The biggest revelation I’ve had lately is that I really just wanted to be a ski bum. There was no indication of that EVER in my life, but the more I’ve thought about it, the more I see the truth in it.
We get shoved in all kinds of directions in our lives. If we’re a little more intelligent than average, we’re “college bound.” If we’re a little more responsible than average, we get to “look after your little brother.” If we have talent, we need to “do something with it.” That summarizes my non-ski bum life. And then there’s gender. “Kaitlyn” Jenner? What an idiot. The advantages in this world of being male are really off the charts and at HIS time (and mine)? Oh Honey. Don’t get me started.
I wonder how many of us grew up to be something different from our basic nature. When I was a kid, and was allowed to run and play (I’d had rheumatic fever so for a few years of my childhood, I was kept pretty quiet), I did it with a vengeance. I practiced baseball alone in my backyard for hours every day — throwing the ball up, hitting it and chasing after it. I loved the game. I loved running, hurdles, and high jumping. I loved riding my bike. I loved going as fast as I could go everywhere. I loved sledding narrow paths with sharp curves. I ran a 59 second quarter mile when I was 13.
Even after I grew up, I never stopped moving. For years I ran the dusty trails of a San Diego urban wilderness park. On mountain bike rides I’d cruise down a hill thinking, “This is like skiing!”
I don’t think my nurturers, well, the dominant, female nurturer, anyway, ever looked up to see what her daughter was actually doing. I think parents need to pay attention to what their children DO on their own time of their own free will and if it’s a good thing, they should get behind it. When I was a kid, there were few opportunities for girls in sports, anyway. I don’t think most parents commonly saw it as a direction for their daughters other than, maybe, gymnastics or figure skating. I ended up kind of lost inside and not fitting in outside. My whole career — which I loved — I had the feeling I was out of place. If I’d paid attention, there were many junctions in my life when I could have changed course.
I’m not whining or blaming my parents. My life has also had lots of circumstances that I could not have turned away from easily and also made it difficult for me to see exactly what I did love. But next time, I’m paying better attention. 🙂
6 thoughts on “Next Time”
Way before “gifted” programs existed my (much) older brother and I were put through a series of tests and pronounced “genius level.” Upon hearing the results, my mother turned to me and pronounced “David is the REAL smart one,” despite our test scores being identical. We are products of our time and place…

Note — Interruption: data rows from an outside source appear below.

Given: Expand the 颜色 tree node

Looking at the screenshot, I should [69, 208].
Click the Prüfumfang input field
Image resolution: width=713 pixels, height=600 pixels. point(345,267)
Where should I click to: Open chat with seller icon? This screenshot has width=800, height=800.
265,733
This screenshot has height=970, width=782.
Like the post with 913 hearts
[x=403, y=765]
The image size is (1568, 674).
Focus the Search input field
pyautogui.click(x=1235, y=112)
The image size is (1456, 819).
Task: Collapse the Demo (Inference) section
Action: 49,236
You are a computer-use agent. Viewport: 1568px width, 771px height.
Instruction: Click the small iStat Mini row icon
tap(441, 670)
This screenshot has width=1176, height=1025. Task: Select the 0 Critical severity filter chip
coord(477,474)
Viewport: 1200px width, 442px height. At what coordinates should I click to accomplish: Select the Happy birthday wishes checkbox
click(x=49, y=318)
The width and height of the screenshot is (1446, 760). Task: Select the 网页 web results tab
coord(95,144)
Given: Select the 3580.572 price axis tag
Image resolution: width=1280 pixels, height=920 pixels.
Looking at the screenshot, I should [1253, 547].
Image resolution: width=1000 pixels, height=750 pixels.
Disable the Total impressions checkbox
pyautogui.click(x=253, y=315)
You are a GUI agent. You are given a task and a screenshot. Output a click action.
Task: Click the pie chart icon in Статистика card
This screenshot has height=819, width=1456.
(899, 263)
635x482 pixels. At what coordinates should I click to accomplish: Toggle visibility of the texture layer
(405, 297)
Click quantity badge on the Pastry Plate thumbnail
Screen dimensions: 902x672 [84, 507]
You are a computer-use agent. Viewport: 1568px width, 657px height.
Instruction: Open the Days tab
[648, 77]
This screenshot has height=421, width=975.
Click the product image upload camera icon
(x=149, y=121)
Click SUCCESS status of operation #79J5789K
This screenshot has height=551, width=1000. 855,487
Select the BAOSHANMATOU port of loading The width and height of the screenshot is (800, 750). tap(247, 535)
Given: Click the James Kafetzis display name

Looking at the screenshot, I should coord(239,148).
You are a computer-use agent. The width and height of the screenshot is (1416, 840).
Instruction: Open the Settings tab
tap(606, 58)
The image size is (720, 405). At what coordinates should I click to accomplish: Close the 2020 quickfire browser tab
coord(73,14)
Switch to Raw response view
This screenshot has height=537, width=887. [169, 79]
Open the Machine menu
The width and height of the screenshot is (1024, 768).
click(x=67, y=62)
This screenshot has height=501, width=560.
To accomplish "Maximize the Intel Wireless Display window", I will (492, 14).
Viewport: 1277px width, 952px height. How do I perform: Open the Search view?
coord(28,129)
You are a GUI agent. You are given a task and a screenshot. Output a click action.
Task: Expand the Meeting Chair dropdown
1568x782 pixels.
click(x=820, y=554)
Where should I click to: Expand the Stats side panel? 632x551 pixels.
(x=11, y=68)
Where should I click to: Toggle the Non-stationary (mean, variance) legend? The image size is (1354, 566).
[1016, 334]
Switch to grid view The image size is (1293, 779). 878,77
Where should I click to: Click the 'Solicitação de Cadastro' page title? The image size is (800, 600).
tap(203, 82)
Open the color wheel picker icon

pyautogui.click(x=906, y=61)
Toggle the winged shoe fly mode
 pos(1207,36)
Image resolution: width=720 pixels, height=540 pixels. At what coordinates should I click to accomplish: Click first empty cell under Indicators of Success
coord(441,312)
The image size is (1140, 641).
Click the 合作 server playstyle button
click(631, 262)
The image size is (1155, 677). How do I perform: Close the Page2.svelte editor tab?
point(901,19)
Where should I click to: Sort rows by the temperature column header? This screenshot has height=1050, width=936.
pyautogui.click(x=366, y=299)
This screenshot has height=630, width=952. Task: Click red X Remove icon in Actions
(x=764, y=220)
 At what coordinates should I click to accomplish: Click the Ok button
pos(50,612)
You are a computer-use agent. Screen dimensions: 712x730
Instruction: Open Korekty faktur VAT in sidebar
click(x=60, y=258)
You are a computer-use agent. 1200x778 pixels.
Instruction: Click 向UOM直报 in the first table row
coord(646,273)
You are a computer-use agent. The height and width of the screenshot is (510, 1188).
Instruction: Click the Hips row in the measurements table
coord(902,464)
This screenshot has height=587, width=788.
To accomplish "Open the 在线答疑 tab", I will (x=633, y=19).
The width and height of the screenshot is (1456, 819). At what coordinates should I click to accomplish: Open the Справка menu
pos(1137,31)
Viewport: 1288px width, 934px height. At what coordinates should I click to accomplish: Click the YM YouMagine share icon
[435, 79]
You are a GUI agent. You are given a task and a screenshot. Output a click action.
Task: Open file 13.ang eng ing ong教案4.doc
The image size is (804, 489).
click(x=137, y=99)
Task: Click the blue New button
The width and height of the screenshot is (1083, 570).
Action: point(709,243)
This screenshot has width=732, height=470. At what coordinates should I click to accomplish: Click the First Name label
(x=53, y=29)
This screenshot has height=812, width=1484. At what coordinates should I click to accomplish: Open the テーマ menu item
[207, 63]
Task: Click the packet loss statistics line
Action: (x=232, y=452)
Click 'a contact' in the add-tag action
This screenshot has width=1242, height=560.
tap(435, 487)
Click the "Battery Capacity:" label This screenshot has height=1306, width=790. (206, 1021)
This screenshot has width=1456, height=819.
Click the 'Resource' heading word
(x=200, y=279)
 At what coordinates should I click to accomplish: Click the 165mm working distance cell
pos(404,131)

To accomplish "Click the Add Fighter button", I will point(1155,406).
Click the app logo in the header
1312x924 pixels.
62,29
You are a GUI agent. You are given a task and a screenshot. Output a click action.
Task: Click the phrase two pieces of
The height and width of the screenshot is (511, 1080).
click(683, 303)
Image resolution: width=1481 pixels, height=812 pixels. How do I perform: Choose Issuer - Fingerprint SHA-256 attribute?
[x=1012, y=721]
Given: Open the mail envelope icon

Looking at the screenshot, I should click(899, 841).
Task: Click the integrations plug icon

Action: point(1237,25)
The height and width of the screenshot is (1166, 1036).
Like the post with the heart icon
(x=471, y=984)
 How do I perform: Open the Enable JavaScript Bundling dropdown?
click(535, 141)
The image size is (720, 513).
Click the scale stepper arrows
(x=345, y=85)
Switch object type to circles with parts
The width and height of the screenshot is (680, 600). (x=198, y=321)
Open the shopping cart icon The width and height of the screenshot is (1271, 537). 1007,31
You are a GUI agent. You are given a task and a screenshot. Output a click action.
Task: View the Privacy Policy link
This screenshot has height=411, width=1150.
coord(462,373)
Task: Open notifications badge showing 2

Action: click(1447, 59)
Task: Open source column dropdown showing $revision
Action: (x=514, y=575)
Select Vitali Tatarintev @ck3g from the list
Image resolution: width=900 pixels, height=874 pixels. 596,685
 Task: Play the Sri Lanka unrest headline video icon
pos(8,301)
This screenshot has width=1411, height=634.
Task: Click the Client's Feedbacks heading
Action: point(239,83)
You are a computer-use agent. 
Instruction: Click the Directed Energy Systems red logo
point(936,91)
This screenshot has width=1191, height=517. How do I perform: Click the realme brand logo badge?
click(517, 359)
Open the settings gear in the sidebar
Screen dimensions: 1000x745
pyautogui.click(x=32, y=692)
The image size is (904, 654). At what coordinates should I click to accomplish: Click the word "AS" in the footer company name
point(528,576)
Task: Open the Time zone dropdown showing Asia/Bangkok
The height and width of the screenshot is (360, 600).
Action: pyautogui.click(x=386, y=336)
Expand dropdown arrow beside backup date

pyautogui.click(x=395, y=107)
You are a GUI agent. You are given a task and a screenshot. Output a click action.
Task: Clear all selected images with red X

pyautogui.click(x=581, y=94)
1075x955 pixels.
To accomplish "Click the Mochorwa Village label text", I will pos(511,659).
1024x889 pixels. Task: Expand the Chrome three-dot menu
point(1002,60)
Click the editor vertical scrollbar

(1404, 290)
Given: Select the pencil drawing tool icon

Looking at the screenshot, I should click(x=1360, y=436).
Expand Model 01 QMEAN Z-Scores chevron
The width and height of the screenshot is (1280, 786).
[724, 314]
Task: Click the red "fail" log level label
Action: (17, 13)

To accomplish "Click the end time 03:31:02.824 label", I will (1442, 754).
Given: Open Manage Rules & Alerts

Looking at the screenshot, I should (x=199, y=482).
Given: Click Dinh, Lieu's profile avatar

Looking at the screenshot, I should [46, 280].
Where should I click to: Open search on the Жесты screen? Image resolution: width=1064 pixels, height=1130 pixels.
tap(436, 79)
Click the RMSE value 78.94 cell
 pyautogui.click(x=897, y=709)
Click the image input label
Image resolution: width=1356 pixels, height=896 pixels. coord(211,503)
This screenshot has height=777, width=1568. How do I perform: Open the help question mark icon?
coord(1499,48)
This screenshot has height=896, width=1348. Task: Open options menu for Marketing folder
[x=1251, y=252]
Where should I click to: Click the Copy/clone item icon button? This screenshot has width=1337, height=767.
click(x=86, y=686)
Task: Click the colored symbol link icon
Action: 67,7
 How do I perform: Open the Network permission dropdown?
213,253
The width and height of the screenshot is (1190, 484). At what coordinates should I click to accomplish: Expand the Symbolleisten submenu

Exactly the same story in my family. “You’re not that smart. Your brother is the truly smart one.” I am pretty sure our scores were close if not the same. I get it now; she was getting me ready for wifedom and motherhood. We are definitely products of our time and place. I was such a good ball player — and all around athlete — that though I couldn’t play on my brother’s baseball team, the coach said, “Get Kennedy’s sister in here to hit balls for fielding practice.” We are certainly the products of our time and place AND the time and place our parents believe will last forever.
I just did everything that was expected of me, but mum and dad just let me get on with it. No pronounced encouragements, or do you homework. I did it in any case, but to be quite honest I would have appreciated some interest being taken in what I was doing. They did not see to realise that it was part of growin up to be told. Others would be glad to have no moaning from the partents, I missed it a little.
Yeah. My mom never praised me for anything except cleaning the kitchen. My dad encouraged me in anything I did, but by the time I was at the point of making decisions and taking direction in my life, he was pretty much out of the picture. Now I think back on his advice and realize he was completely right. I didn’t follow it.
I guess I was lucky. I wanted to be a writer. I became a writer. Not quite the writer I expected to be, but someone who earned a decent living writing. In our generations, that was pretty good.